### Problem requirements
Render the records as a Markdown table with the columns Row and Text, beginning at the line that contains "Where should I" and stopping after the last line of the records. Skip blank lines, and leave the pictures out.
BEGIN Entries
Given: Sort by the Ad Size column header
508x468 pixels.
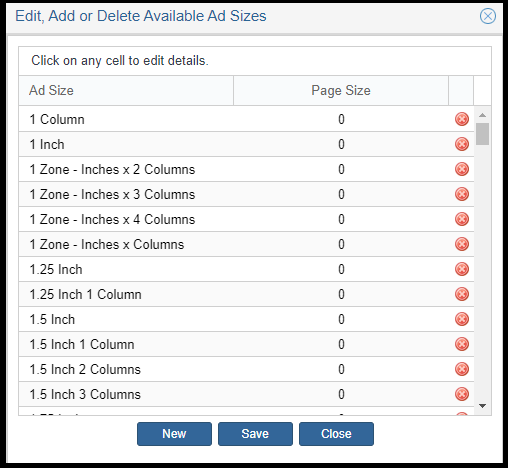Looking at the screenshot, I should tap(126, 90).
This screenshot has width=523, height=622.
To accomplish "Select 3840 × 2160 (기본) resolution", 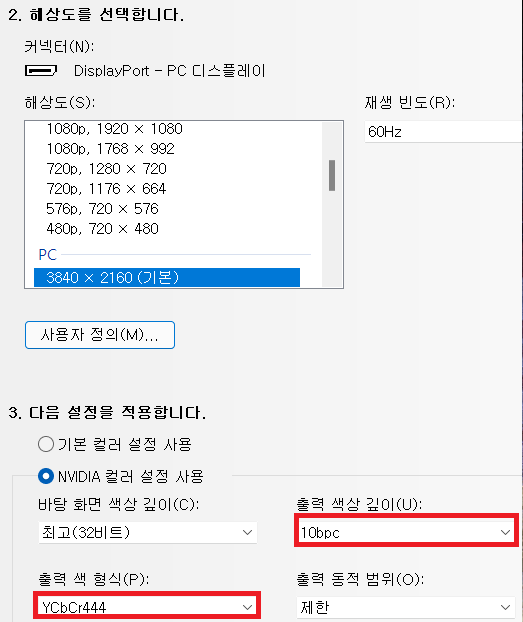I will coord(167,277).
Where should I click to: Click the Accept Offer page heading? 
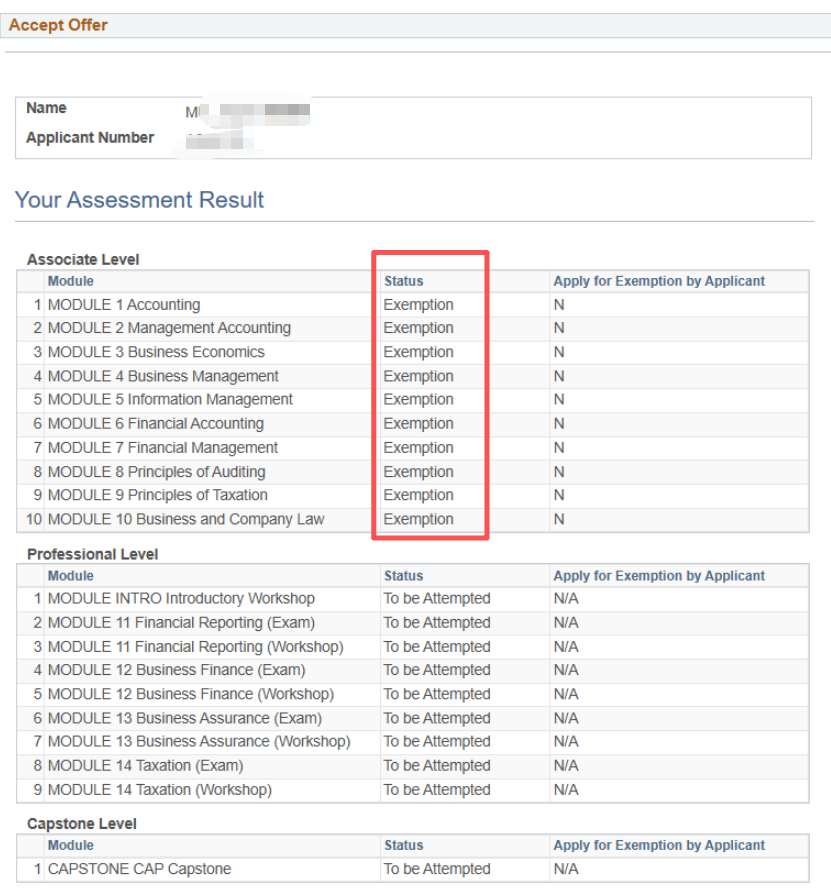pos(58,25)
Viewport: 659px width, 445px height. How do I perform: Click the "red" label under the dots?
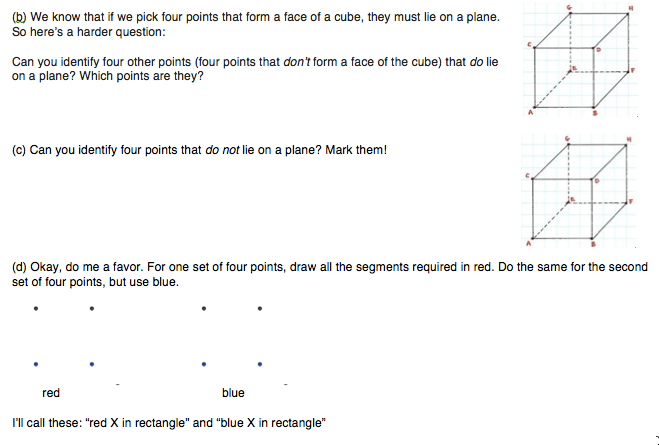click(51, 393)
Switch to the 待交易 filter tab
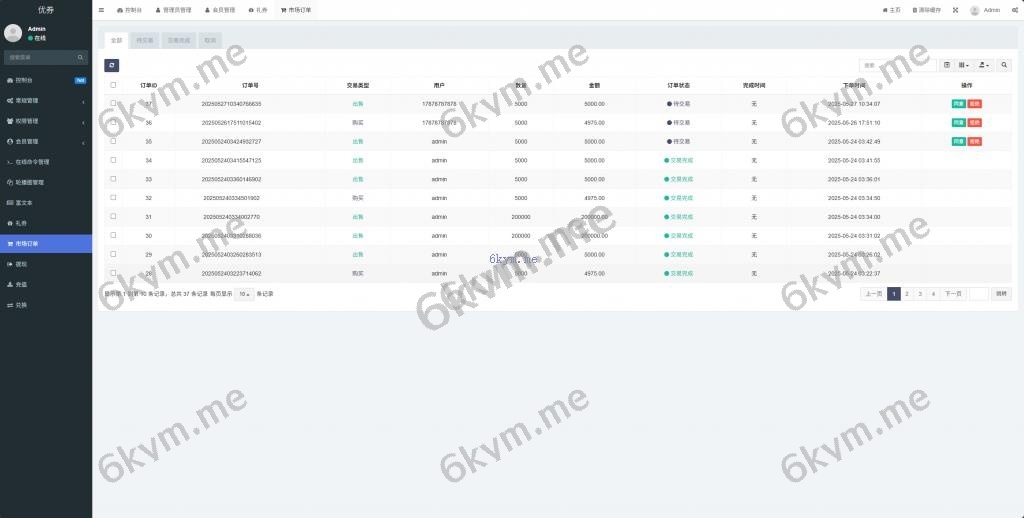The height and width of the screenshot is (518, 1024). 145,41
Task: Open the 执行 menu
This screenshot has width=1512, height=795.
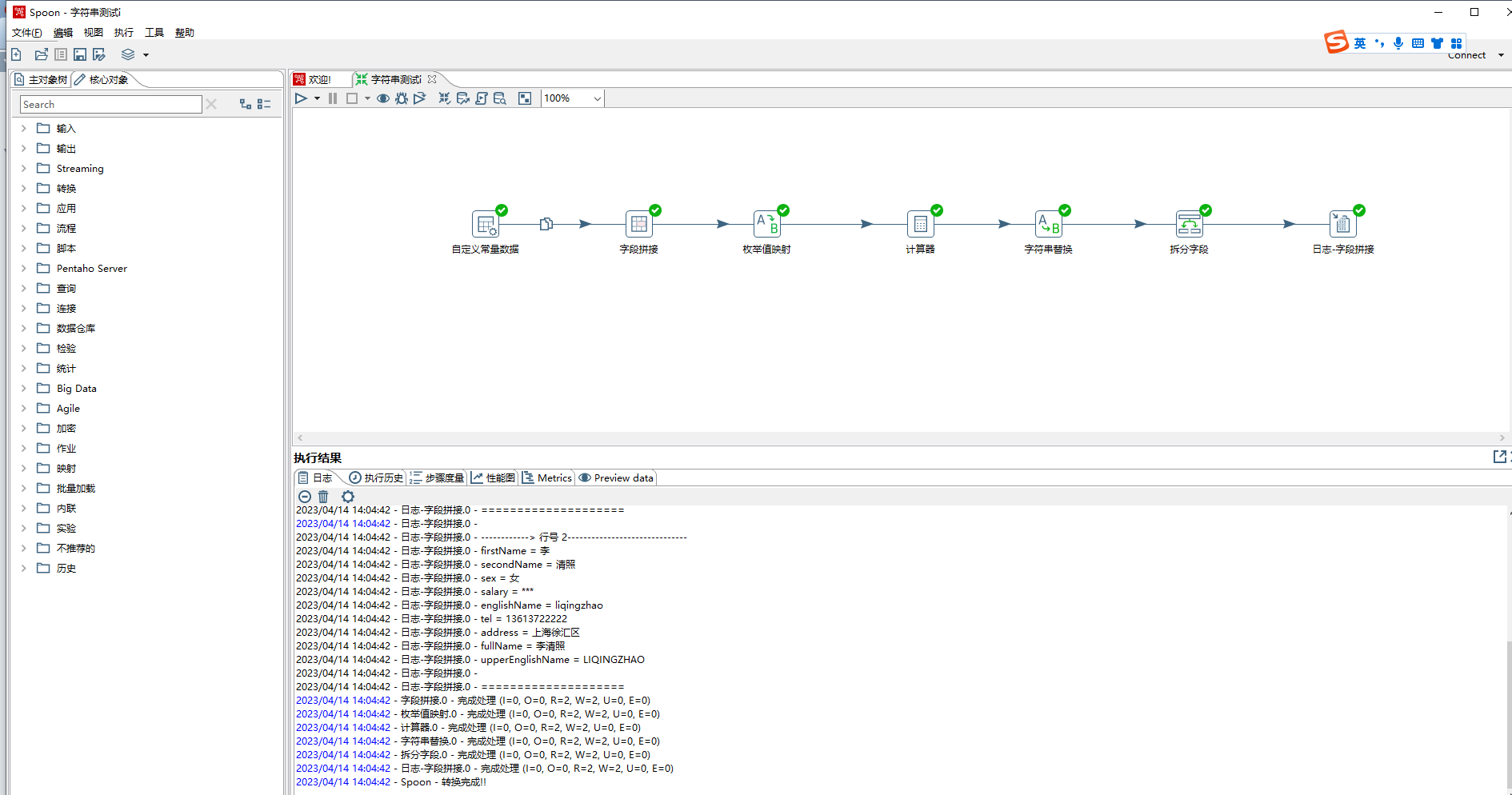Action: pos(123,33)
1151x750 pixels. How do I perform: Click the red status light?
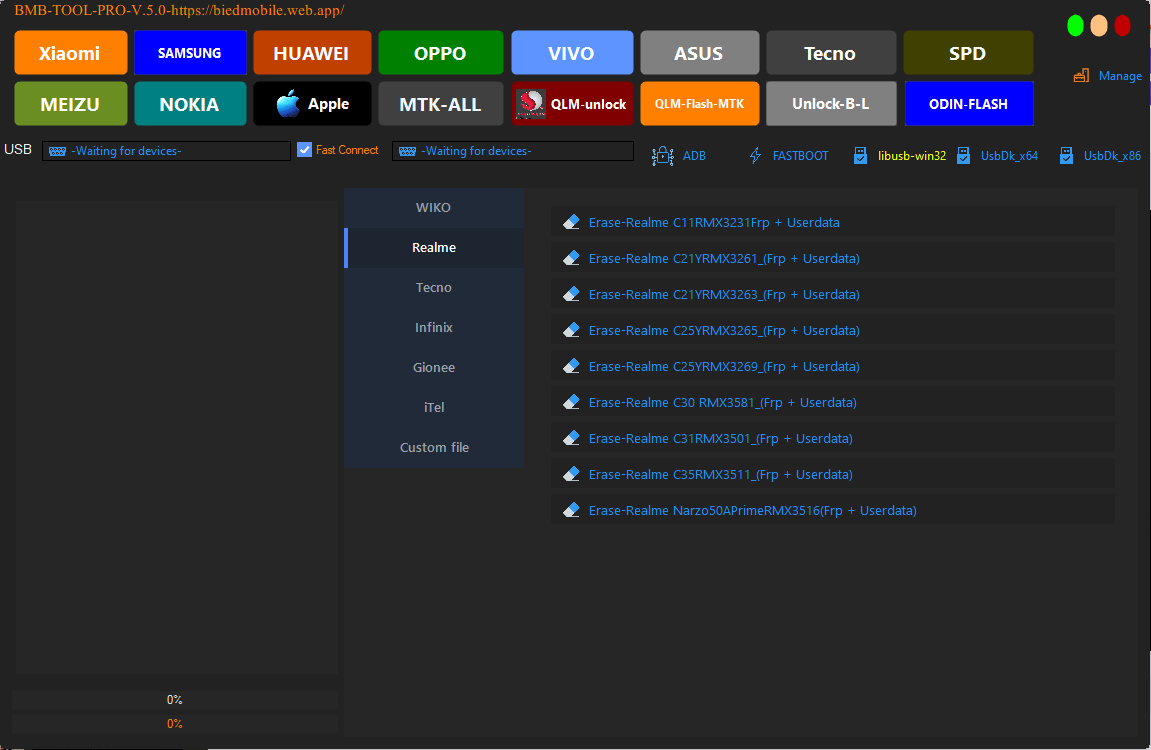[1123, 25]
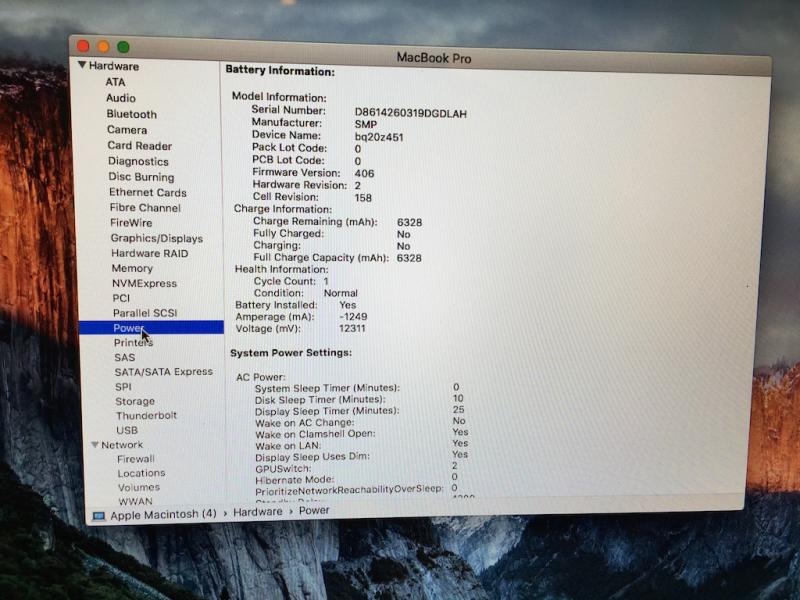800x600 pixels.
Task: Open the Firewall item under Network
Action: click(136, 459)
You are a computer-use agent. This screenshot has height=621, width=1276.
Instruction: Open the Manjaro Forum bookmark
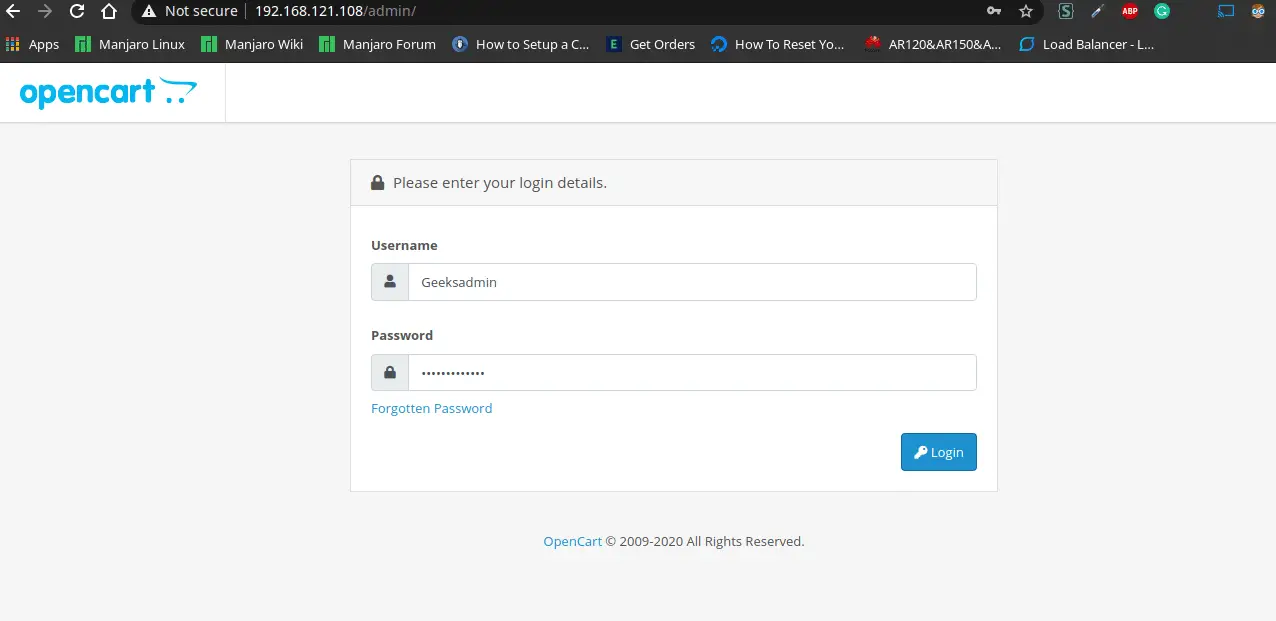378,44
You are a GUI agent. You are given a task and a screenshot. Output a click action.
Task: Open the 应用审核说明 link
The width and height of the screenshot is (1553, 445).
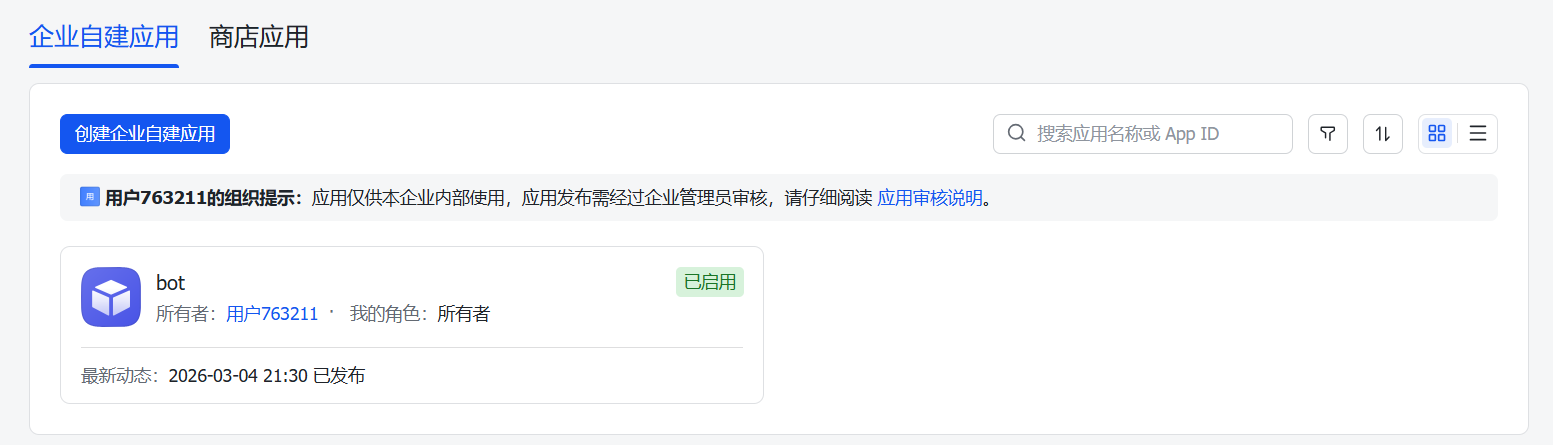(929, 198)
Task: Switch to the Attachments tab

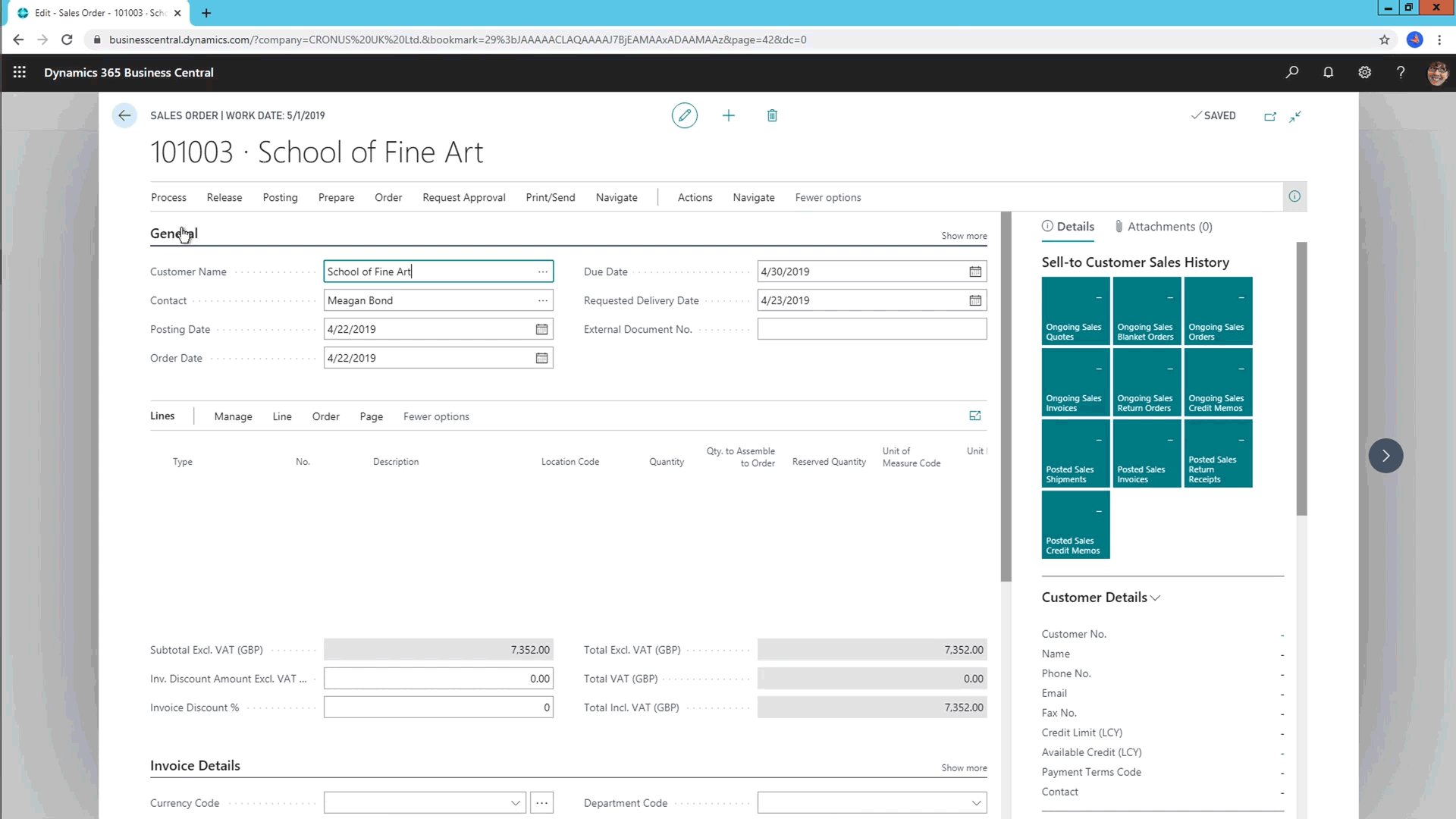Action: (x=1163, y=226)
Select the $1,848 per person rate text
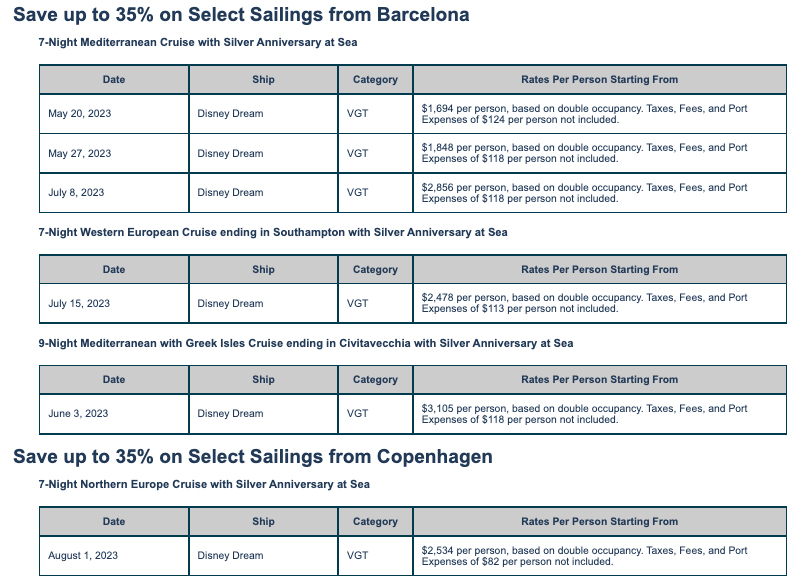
END Entries
### Completed exercise
| Row | Text |
|---|---|
| 1 | Where should I click to: Click the Accept Offer page heading?  |
| 2 | pos(58,25) |
| 3 | Viewport: 659px width, 445px height. How do I perform: Click the "red" label under the dots? |
| 4 | click(51, 393) |
| 5 | Switch to the 待交易 filter tab |
| 6 | The height and width of the screenshot is (518, 1024). 145,41 |
| 7 | Task: Open the 执行 menu |
| 8 | This screenshot has width=1512, height=795. |
| 9 | Action: pos(123,33) |
| 10 | 1151x750 pixels. How do I perform: Click the red status light? |
| 11 | [1123, 25] |
| 12 | 800x600 pixels. |
| 13 | Task: Open the Firewall item under Network |
| 14 | Action: click(136, 459) |
| 15 | You are a computer-use agent. This screenshot has height=621, width=1276. |
| 16 | Instruction: Open the Manjaro Forum bookmark |
| 17 | 378,44 |
| 18 | You are a GUI agent. You are given a task and a screenshot. Output a click action. |
| 19 | Task: Open the 应用审核说明 link |
| 20 | The width and height of the screenshot is (1553, 445). |
| 21 | (929, 198) |
| 22 | Task: Switch to the Attachments tab |
| 23 | Action: (x=1163, y=226) |
| 24 | Select the $1,848 per person rate text |